I'm a little confused about something and was wondering if someone can help me out here. I'm looking at this coin - a $10 Liberty Gold Eagle: https://www.providentmetals.com/10-liberty-us-mint-gold-eagle-extra-fine-xf-or-better.html Its composition is: 0.48375 troy ounce of .900 gold Does that mean that the Actual gold content in the coin is .435375 ? I'm asking because it's not an AGE where the 1 ounce of actual gold is there, even though the gold is 91.7%. That's why I'm confused about this. Thanks in advance for your help.
http://www.coinflation.com/unitedstates/ Learn to deal primarily in terms of asw and agw, not fineness. Actual silver weight and actual gold weight is what you need to know.
It's 90% gold 10% copper total weight is 16.718 grams (assuming no wear, etc). which is 0.48375 fractional ounce of gold - a Half Eagle. which is about $725.42 +/- of the price of an ounce of gold. per website, cash, is $736.42 so you pay about a $11 premium over spot which includes free shipping. i'd be curious on the buy back price for that XF+ raw coin.
this page may help too https://www.ngccoin.com/price-guide/coin-melt-values.aspx?MeltCategoryID=1&BaseMetal=US-Gold-Coin
This chart shows the amount of gold to be .48375 of an ounce. https://www.ngccoin.com/price-guide/coin-melt-values.aspx?MeltCategoryID=1&BaseMetal=US-Gold-Coin
Thank you everyone! So, here is my understanding of how it works: There is something called "AGW" - Actual Gold Weight. For a gold coin that isn't marked with its weight, you can't figure out the AGW on your own, even if a seller says it has .48 of gold. You have to check a chart at NGC to know what the AGW is. For this coin it's .48375 Also, gold "Purity" basically means nothing in terms of how much AGW you are getting. Thank you again everyone!

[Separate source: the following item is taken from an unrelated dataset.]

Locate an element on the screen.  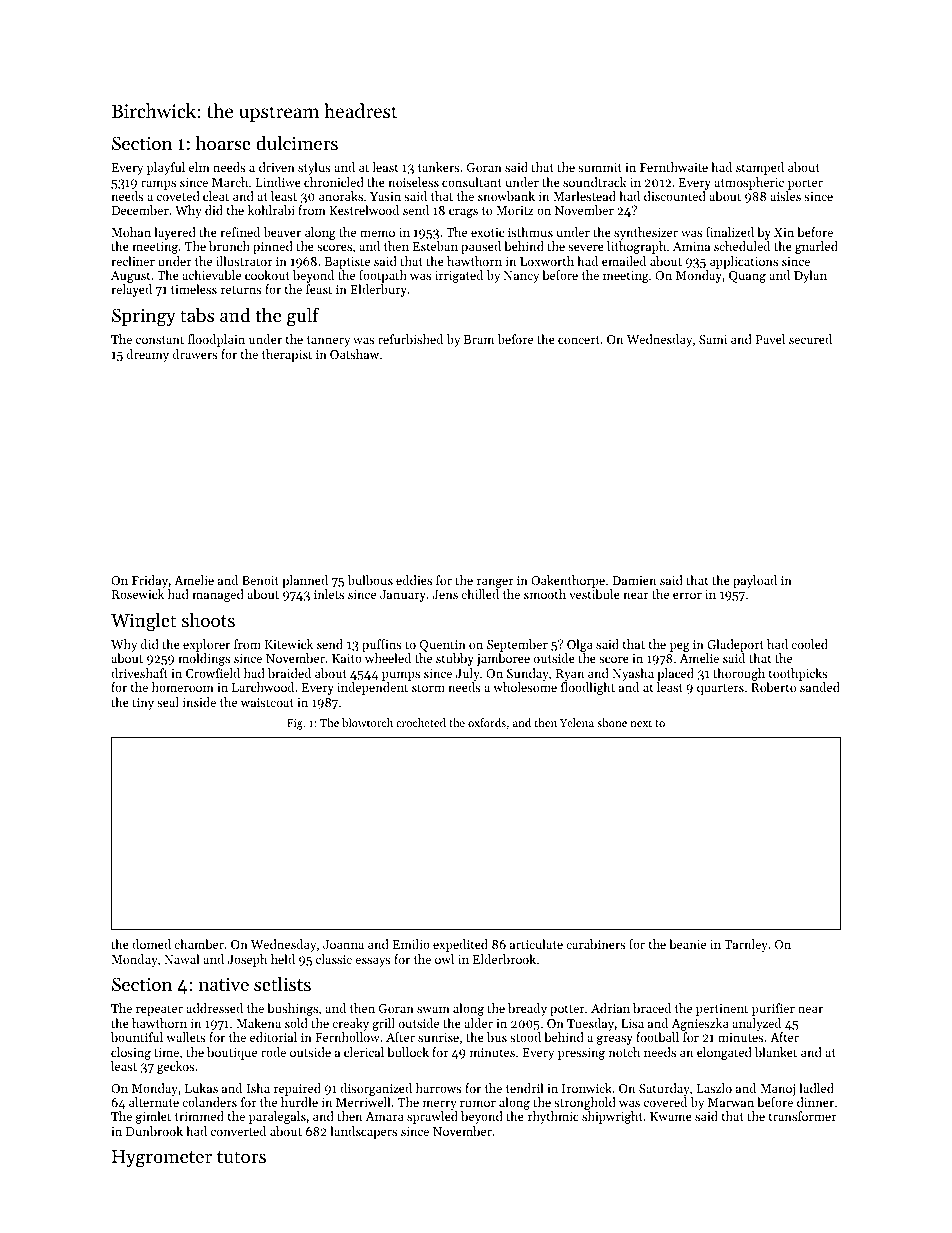
stamped is located at coordinates (760, 168).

Yes your math is correct. Take the coin weight (times) the gold content 5 grams (times) .900 gold = 4.5 grams .999 pure gold (AGW)
The Gold Standard Act of 1900 tied the dollar to gold at $20.67 per troy ounce. This works out to 0.048379 ounce per dollar, or 0.48379 ounce per $10 eagle. The AGW of a double eagle is widely quoted as 0.9675, implying four-figure accuracy. (It's wrong; it should be rounded to 0.9676, but instead people just cut it off at the fourth place.) Even starting from the truncated number, halving that should give you 0.4838 (keeping the same number of significant digits), but every calculator will tell you 0.48375, and so that's what people show for the $10 eagle.
Take the coin weight x % of the the coin that is gold (i.e. fineness) = agw For example: The American Gold Eagle contains gold with a fineness of .9167 and a weight of 1.0909 ounces. So: 1.0909 x .9167=1 Fineness means that whatever size the thing is, the percentage of precious metal will always be that amount. Likewise, any American junk silver that is .9 silver (90% silver). Take the weight of the dime, quarter, or half and multiply it by .9 for the asw. Any item that is stamped sterling silver. Weigh the item and multiply that weight by .925 for the asw of that item. Any gold jewelry that is 14k: weigh the jewelry and multiply by 14/24ths (.583) for the actual gold weight. And so forth.
I objected to his original post where he said "take the coin weight and multiply by the gold content" because "content" means how much gold. But "how much gold" is precisely what we are trying to determine why calculating for agw. His math is correct, but terminology was wrong. My post was just all wrong terminology, because it was my response before I could quickly edit it seconds later! The formula is coin weight by precious metal content =actual precious metal weight.